Custom Targets

If you want to test an agent that is not natively supported, you can bring your own Target by defining a Python module containing a subclass of BaseTarget. The name of this module must contain the suffix _target (e.g. my_custom_target).

The subclass should implement the invoke method to invoke your agent and return a TargetResponse.

my_custom_target.py

from agenteval.targets import BaseTarget, TargetResponse
from my_agent import MyAgent

class MyCustomTarget(BaseTarget):

    def __init__(self, **kwargs):
        self.agent = MyAgent(**kwargs)

    def invoke(self, prompt: str) -> TargetResponse:

        response = self.agent.invoke(prompt)

        return TargetResponse(response=response)

Once you have created your subclass, specify the module path to the Target.

agenteval.yml

target:
  type: path.to.my_custom_target.MyCustomTarget`
  my_agent_parameter: "value" # (1)

This will be passed as kwargs when initializing the Target.

Warning

During a run, an instance of the Target will be created for each test in the test plan. We recommend avoiding testing Targets that load large models or vector stores into memory, as this can lead to a memory error. Consider deploying your agent and exposing it as a RESTful service.

Examples

REST API

We will implement a custom Target that invokes an agent exposed as a REST API.

my_api_target.py

import json

import requests

from agenteval.targets import BaseTarget, TargetResponse


class MyAPITarget(BaseTarget):
    def __init__(self, **kwargs):
        self.url = kwargs.get("url")

    def invoke(self, prompt: str) -> TargetResponse:
        data = {"message": prompt}

        response = requests.post(
            self.url, json=data, headers={"Content-Type": "application/json"}
        )

        return TargetResponse(response=json.loads(response.content)["agentResponse"])

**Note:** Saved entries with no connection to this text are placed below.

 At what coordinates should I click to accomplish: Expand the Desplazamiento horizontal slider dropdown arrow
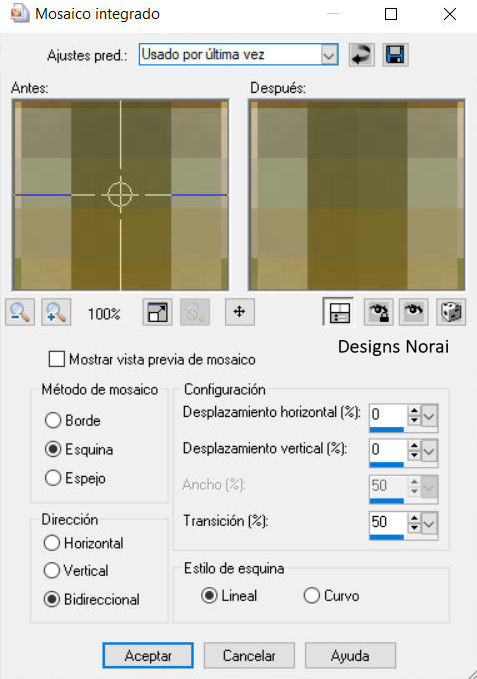tap(429, 416)
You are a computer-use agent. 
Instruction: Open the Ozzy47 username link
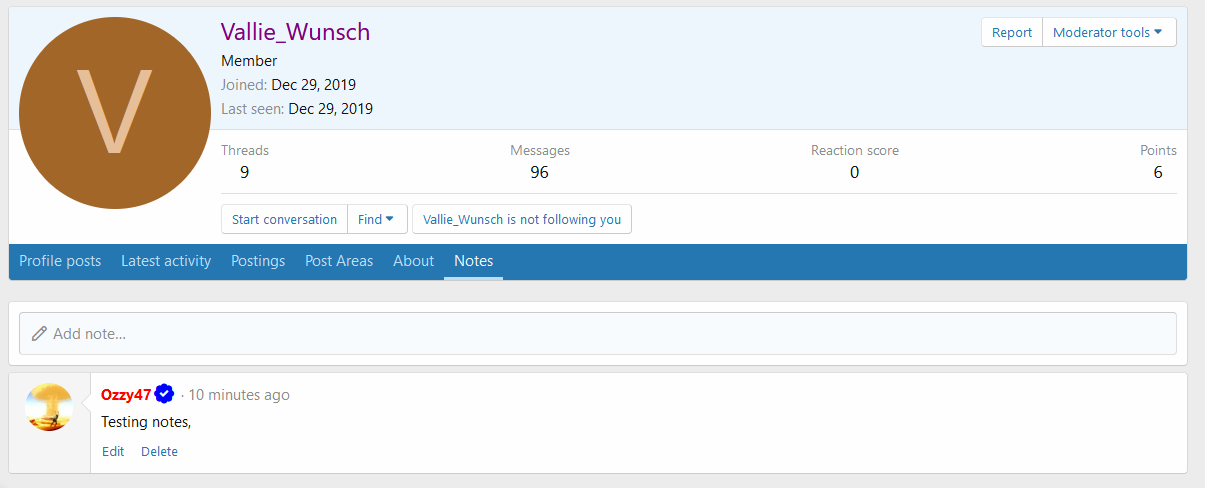126,395
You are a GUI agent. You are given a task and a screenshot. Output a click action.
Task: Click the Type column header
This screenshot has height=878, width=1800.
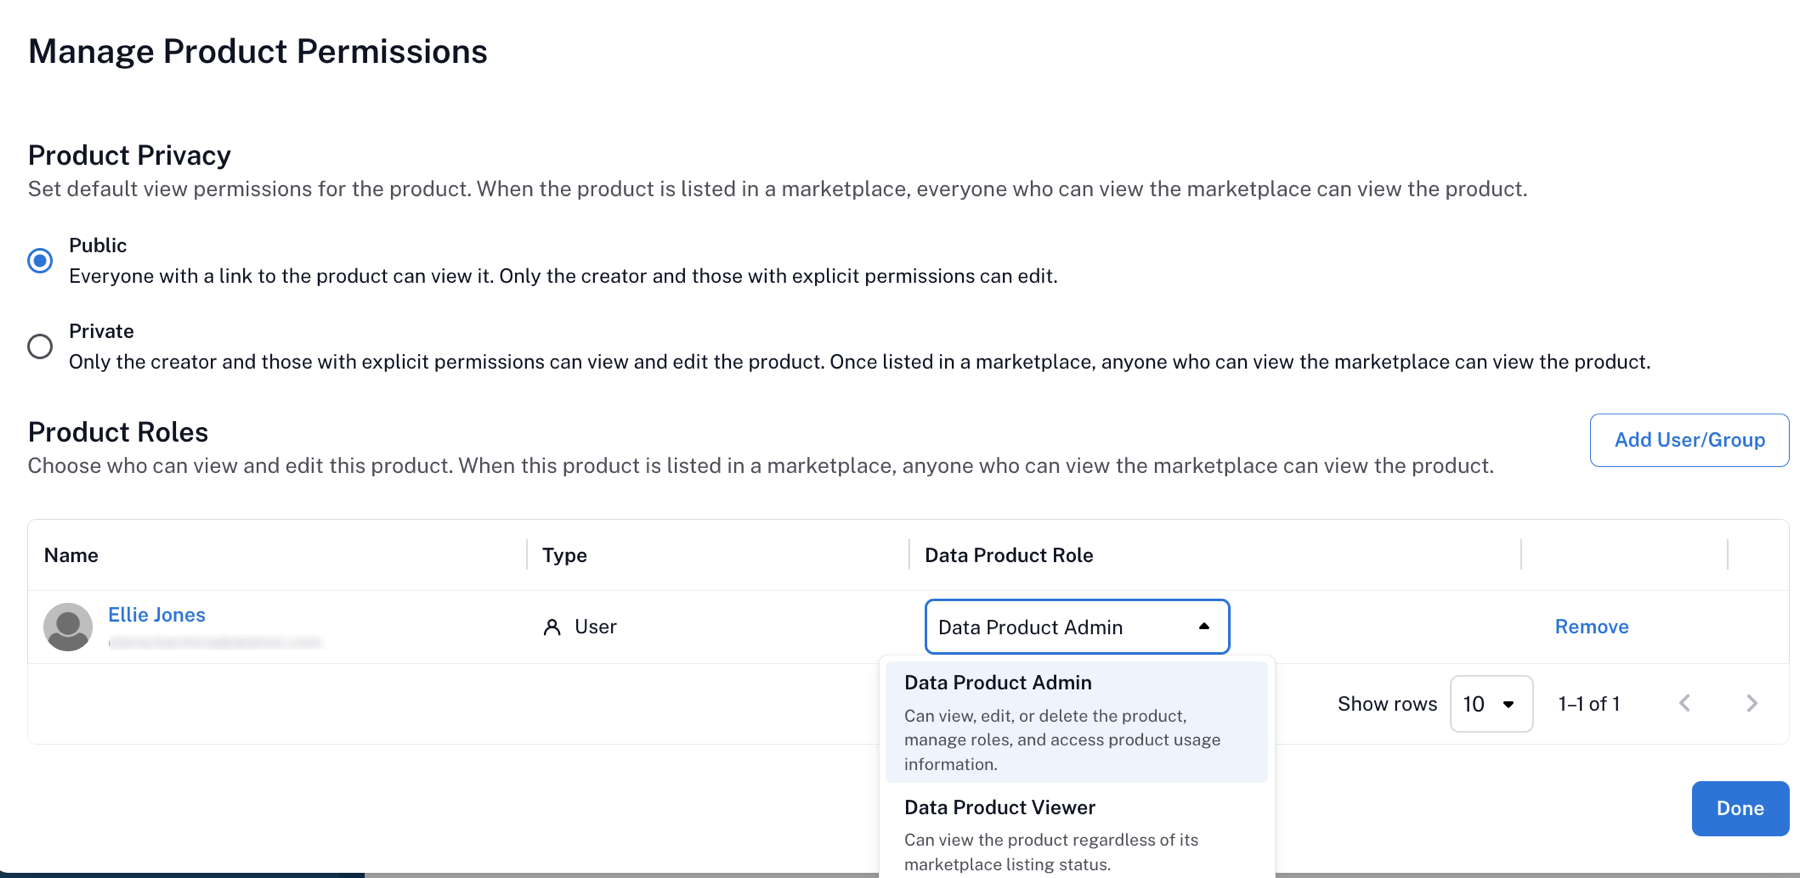tap(564, 555)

Create a test plan that references MyAPITarget.

agenteval.yml

evaluator:
  model: claude-3
target:
  type: my_api_target.MyAPITarget
  url: https://api.example.com/invoke
tests:
  get_backlog_tickets:
    steps:
    - Ask agent how many tickets are left in the backlog
    expected_results:
    - Agent responds with 15 tickets

LangChain agent

We will create a simple LangChain agent which calculates the length of a given piece of text.

my_langchain_target.py

from langchain_community.llms import Bedrock
from langchain.agents import tool
from langchain import hub
from langchain.agents import AgentExecutor, create_xml_agent

from agenteval.targets import BaseTarget, TargetResponse

llm = Bedrock(model_id="anthropic.claude-v2:1")

@tool
def calculate_text_length(text: str) -> int:
    """Returns the length of a given text."""
    return len(text)


tools = [calculate_text_length]
prompt = hub.pull("hwchase17/xml-agent-convo")

agent = create_xml_agent(llm, tools, prompt)


class MyLangChainTarget(BaseTarget):
    def __init__(self, **kwargs):
        self.agent = AgentExecutor(agent=agent, tools=tools, verbose=False)

    def invoke(self, prompt: str) -> TargetResponse:

        response = self.agent.invoke({"input": prompt})["output"]

        return TargetResponse(response=response)

Create a test plan that references MyLangChainTarget.

agenteval.yml

evaluator:
  model: claude-3
target:
  type: my_langchain_target.MyLangChainTarget
tests:
  calculate_text_length:
    steps:
    - "Ask agent to calculate the length of this text: Hello world!"
    expected_results:
    - The agent responds that the length is 12.